* Supplied text *
+--

Defendant's argument is that the statute must be read to require the prosecution to prove in every case that a listed substance, such as methamphetamine, has a stimulant effect on the central nervous system, and that the quantity possessed is sufficient to have such an effect. Otherwise, the phrase, "having a stimulant effect on the central nervous system," is superfluous.

In contrast, the People argue that the reference to having a stimulant effect on the central nervous system is descriptive of the listed substances, including methamphetamine. The statute does not require proof that the substance, or particular quantity of the substance, is sufficient to have such an effect. We agree with the People.

Our statutory scheme is similar to that enacted by several states and the federal government. With a single exception, defendant's argument has been uniformly rejected. See e.g. United States v. Durham, 941 F.2d 886 (9th Cir. 1991); United States v. Picklesimer, 585 F.2d 1199 (3d Cir. 1978); United States v. White, 560 F.2d 787 (7th Cir. 1977); United States v. Nickles, 509 F.2d 810 (5th Cir. 1975); United States v. Levin, 443 F.2d 1101 (8th Cir. 1971); State v. Light, 852 P.2d 1246 (Az. App. 1993); People v. Sherman, 66 Cal.Rptr.2d 764 (Cal. Dist. Ct. App. 1997); State v. Collinsworth, 539 P.2d 263 (Idaho 1975); State v. Hernandez, 717 P.2d 73 (N.M.App. 1986); Doyle v. State, 511 P.2d 1133 (Okla.Crim.App. 1973); State v. Henry, 840 P.2d 1335 (Or.App. 1992); but see Commonwealth. v. Driscoll, 401 A.2d 312 (Pa. 1979).

+--

* Collected material *
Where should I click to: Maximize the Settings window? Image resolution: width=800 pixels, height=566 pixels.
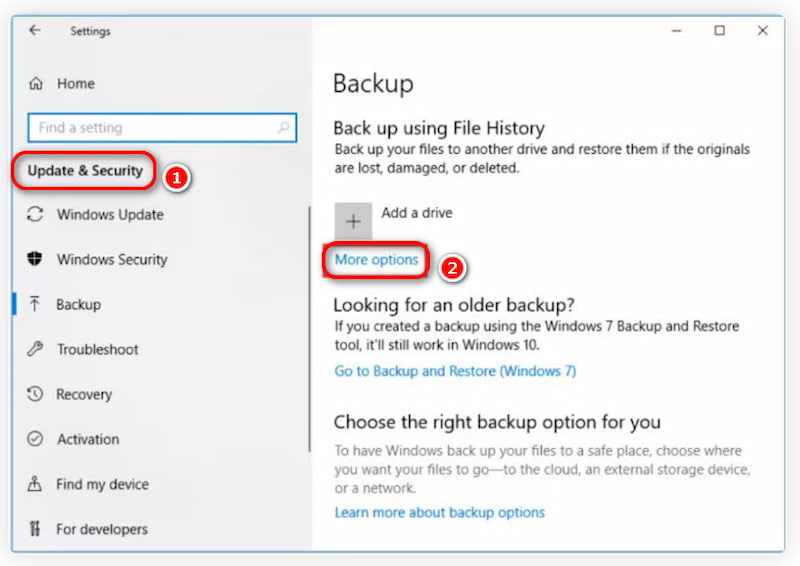click(x=719, y=30)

+--

* What you will do *
1. Translate the following sentence from the stimulant-statute opinion into Spanish: "Our statutory scheme is similar to that enacted by several states and the federal government."
2. Reproduce the stimulant-statute opinion starting at "In contrast, the" and ending at "with the People.", substituting "the prosecution" for each occurrence of "the People".

* Completed exercise *
1. Nuestro régimen legal es similar al promulgado por varios estados y por el gobierno federal.

2.
In contrast, the prosecution argue that the reference to having a stimulant effect on the central nervous system is descriptive of the listed substances, including methamphetamine. The statute does not require proof that the substance, or particular quantity of the substance, is sufficient to have such an effect. We agree with the prosecution.